ルビーレッドの瞳。亜麻色の巻き毛。
クリフトには一目で、彼がアリーナの子供だとわかった。
「お初にお目にかかります、王太子殿下。そしてこの度は……」
「ううん、いいんです、その言葉は。もうたくさん聞いた。聞き飽きたんです」
「…………」
「お願いです、僕の部屋で話をしてください」
「しかし私はあなたのお父上にもお会いしないと」
「父は今裏庭にいます。花を見てるんです。だけどしばらく戻らない、いつもそっとしておくんです」
「…………」
「母は花は何でも好きだったんですけど、芝桜が特に好きでした。それで今、父はその花を見ているはずです。あ、母が何を好きなのかは、ご存知ですよね、僕としたことが」
クリフトは微笑した。


突然妙な感傷に襲われる。

思い出すのはピンクの花。
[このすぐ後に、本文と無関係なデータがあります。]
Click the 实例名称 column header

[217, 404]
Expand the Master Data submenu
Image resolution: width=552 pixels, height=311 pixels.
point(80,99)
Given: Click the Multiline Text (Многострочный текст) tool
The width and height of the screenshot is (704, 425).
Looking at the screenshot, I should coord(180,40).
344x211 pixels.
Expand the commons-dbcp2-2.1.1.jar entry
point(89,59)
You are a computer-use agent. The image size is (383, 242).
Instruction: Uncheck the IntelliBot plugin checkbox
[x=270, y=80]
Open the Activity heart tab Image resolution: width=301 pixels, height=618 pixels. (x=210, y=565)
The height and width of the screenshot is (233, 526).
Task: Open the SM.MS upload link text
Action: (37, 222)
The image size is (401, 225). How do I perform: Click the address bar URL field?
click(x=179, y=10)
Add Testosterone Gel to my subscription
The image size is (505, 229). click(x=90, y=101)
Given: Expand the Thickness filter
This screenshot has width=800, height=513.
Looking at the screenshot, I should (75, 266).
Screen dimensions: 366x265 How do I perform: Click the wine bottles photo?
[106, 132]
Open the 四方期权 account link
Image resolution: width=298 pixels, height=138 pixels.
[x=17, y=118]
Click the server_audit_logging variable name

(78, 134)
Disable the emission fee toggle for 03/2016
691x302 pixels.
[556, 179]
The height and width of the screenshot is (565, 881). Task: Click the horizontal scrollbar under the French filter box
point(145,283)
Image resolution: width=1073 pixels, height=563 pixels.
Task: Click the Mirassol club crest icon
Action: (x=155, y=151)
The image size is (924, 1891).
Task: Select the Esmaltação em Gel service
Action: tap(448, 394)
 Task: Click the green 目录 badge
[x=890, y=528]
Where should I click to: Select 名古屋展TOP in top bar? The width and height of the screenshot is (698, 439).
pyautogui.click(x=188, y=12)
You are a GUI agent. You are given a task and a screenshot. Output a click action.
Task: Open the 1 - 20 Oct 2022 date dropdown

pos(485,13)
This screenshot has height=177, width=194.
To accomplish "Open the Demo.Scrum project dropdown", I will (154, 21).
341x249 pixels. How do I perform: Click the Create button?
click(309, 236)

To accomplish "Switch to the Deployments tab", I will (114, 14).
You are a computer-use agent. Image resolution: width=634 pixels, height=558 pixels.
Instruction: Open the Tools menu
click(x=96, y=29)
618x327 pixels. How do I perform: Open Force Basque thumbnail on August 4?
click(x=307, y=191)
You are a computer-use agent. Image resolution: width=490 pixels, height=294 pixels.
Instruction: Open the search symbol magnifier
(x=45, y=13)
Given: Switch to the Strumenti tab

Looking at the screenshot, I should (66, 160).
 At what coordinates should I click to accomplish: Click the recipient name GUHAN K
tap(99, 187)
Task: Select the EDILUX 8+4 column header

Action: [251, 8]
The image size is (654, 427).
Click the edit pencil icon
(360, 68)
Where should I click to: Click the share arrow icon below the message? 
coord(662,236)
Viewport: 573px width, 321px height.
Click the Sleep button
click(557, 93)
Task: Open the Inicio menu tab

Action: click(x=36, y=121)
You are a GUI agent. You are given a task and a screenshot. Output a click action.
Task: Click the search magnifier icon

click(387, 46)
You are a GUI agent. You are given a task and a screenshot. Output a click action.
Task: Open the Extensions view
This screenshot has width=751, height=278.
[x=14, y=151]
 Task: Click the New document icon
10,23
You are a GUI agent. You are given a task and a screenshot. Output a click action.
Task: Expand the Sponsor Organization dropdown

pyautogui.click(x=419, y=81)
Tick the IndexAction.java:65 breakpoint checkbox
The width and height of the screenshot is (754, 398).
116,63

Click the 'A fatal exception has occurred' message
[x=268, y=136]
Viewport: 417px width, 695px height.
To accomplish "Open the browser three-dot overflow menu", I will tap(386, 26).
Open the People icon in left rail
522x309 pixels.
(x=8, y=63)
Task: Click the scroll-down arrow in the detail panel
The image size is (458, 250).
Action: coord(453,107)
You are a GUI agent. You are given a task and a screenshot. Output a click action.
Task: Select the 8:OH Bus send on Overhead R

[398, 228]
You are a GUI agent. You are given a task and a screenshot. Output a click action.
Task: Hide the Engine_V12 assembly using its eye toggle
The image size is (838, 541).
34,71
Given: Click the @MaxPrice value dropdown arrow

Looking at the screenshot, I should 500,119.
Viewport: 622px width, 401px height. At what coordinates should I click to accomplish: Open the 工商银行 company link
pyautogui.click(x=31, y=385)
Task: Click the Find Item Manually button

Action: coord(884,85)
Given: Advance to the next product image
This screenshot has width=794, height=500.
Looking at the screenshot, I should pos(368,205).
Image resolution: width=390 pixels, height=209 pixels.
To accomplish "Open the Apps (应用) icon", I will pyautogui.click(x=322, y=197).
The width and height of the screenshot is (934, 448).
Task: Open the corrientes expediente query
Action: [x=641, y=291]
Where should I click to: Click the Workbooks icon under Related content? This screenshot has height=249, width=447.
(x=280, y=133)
今はたしか芝桜の綺麗な季節で。
城の周りも城内もこぼれんばかりに花が植えられていて、そこで、ついこの間まで、自分は姫様と過ごしたのではなかったか?

そうだ、僕は。

初夏のあの日。
あのピンクの花を、小さな手で姫様が摘み取られて。
枯れてしまった芝桜を見て、泣きそうなお姫様を。
僕は、なぐさめてさしあげて。
「花はそのままにしておくのが一番なのですよ」
大人びた口を利いた僕は。

それは、はるか昔の子供のときの思い出で、クリフトは、そこではっとして苦笑しそうになった。
(この城は思い出がつまり過ぎていけない……)


「クリフトさん?そこ、階段ですよ?」
目の前に階段が迫っている。歩いていたことにすら気づいていなかったのかと思う。
いぶかしげに自分を見下ろす青年に、小さく会釈した。



3階。昔アリーナの部屋だったそこは、今は王子の部屋になっている。壁はすっかり修理されていた。
「懐かしいでしょ、クリフトさん」
「ええ」
「僕は、すごくあなたに会いたかった」
「なぜです」
「だって母が好きな人だから」
「!」


「よかった、会えて」
「誤解なさらないでください」
「いいえ、誤解なんかしてない、父も知っています。母はとても父を尊敬していた。父は母をとても愛していた。二人の間には信頼関係があったから、母があなたを愛しているのも父は理解していたんです」
クリフトにはそういう関係が理解しがたい。